----- Dataset rows
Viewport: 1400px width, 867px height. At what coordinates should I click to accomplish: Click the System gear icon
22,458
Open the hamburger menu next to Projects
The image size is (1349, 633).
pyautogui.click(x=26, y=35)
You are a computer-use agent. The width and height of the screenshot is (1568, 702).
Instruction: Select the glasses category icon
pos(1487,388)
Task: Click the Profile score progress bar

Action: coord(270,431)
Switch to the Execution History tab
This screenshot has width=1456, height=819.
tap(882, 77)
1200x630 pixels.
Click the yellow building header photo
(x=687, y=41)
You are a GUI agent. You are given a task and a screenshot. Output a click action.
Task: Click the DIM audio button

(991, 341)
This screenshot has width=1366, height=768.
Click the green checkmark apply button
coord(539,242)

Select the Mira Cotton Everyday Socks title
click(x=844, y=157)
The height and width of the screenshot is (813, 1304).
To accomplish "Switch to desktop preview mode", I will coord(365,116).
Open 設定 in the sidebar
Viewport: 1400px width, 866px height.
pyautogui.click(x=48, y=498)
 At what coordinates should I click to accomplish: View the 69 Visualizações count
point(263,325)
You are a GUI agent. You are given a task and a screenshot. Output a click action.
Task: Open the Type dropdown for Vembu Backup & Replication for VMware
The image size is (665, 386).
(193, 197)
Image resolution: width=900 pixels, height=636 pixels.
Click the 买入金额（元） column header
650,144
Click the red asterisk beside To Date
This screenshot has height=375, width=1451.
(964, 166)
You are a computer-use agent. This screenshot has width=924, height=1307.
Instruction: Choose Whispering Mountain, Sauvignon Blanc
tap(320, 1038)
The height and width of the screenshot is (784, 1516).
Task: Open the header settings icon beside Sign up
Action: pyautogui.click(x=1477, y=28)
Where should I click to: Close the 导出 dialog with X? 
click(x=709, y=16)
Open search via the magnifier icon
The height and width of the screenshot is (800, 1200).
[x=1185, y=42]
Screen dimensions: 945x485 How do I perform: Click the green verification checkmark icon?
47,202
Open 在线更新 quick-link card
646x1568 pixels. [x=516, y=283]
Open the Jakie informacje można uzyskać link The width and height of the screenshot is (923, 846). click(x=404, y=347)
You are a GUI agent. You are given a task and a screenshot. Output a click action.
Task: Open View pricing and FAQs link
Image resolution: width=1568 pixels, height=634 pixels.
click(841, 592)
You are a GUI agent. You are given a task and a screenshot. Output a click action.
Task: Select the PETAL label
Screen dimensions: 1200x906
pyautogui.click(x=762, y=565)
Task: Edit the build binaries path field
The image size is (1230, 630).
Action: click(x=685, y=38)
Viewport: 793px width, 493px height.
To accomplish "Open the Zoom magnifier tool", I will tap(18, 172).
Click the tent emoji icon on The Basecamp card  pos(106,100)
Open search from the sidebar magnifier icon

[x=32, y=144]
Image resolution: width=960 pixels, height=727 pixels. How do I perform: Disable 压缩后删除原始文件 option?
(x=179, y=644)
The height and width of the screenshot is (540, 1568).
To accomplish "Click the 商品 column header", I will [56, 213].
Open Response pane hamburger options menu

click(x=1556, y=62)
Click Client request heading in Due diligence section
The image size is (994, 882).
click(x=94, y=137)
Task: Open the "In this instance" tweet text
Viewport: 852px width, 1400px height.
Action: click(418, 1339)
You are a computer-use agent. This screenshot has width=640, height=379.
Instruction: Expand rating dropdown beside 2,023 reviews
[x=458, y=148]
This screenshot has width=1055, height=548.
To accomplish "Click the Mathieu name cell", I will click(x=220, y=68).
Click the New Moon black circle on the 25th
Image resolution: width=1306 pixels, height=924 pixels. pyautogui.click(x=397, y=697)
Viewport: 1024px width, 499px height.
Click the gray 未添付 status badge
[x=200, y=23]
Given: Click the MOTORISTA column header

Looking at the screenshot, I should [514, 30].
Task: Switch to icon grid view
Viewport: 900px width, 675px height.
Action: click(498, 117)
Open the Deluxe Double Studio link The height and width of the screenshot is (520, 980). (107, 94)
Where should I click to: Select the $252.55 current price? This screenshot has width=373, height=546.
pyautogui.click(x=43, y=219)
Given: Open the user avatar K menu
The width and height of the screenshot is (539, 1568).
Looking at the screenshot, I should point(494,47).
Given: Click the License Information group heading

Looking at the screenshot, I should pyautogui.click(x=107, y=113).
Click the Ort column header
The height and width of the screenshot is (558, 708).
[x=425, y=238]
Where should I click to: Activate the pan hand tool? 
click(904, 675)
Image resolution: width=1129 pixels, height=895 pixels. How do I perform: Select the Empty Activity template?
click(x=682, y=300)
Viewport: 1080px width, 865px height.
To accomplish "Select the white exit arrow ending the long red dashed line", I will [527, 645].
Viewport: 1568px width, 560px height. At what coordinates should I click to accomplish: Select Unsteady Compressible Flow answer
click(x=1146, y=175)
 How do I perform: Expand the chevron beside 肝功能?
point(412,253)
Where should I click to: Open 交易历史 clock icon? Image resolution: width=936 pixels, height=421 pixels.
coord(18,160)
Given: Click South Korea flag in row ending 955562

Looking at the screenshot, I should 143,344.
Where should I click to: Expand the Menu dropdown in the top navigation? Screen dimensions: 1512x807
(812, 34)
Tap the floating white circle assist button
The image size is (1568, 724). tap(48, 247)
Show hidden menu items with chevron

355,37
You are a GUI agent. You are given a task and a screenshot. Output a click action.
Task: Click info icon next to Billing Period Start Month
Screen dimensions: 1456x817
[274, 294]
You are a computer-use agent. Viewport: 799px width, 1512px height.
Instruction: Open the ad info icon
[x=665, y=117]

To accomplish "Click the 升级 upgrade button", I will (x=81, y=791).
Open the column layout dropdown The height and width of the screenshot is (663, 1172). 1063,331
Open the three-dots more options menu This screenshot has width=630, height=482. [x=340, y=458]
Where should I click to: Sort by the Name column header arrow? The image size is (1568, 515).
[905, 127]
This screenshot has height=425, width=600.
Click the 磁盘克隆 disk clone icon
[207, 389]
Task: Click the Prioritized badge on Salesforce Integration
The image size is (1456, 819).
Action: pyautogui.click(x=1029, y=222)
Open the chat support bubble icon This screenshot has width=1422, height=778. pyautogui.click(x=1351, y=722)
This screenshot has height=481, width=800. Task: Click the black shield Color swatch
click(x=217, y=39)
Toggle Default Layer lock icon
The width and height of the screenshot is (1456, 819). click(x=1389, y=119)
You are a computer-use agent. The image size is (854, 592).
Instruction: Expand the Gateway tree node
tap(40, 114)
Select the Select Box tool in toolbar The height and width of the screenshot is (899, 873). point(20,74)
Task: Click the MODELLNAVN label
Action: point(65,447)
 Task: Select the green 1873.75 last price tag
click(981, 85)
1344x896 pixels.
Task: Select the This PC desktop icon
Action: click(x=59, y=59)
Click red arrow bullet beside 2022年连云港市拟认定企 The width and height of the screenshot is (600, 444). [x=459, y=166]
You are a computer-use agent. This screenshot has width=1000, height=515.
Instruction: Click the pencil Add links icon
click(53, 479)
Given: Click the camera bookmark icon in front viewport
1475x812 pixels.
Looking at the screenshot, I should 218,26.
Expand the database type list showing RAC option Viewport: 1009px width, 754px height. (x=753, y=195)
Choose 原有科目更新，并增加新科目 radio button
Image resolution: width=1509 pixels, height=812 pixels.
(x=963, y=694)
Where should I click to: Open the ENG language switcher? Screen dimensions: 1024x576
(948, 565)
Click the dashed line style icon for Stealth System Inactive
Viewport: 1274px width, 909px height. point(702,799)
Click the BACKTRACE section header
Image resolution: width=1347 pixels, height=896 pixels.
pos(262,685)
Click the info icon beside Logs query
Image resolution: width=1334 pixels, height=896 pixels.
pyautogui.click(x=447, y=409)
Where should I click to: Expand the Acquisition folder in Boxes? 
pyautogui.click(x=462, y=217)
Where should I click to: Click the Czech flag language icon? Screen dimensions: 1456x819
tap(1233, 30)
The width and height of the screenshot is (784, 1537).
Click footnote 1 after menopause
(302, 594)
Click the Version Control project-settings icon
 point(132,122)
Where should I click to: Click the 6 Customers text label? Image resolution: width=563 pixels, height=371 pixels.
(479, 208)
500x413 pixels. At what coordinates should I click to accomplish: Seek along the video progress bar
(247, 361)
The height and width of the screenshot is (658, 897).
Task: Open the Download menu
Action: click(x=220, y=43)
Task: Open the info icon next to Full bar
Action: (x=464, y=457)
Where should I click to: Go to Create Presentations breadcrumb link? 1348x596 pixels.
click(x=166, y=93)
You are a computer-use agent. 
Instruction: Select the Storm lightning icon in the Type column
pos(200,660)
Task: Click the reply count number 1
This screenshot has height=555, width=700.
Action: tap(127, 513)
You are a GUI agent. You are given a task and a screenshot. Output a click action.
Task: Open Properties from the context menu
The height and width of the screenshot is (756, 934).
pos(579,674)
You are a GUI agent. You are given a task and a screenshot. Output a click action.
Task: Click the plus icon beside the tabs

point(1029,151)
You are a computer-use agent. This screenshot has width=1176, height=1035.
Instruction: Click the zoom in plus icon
----------
Do this |
Please rewrite the records from the start through the line containing "Action: coord(270,431)" as a JSON list of strings, one string per line, with blank lines left out.

Correct output |
[
  "Viewport: 1400px width, 867px height. At what coordinates should I click to accomplish: Click the System gear icon",
  "22,458",
  "Open the hamburger menu next to Projects",
  "The image size is (1349, 633).",
  "pyautogui.click(x=26, y=35)",
  "You are a computer-use agent. The width and height of the screenshot is (1568, 702).",
  "Instruction: Select the glasses category icon",
  "pos(1487,388)",
  "Task: Click the Profile score progress bar",
  "Action: coord(270,431)"
]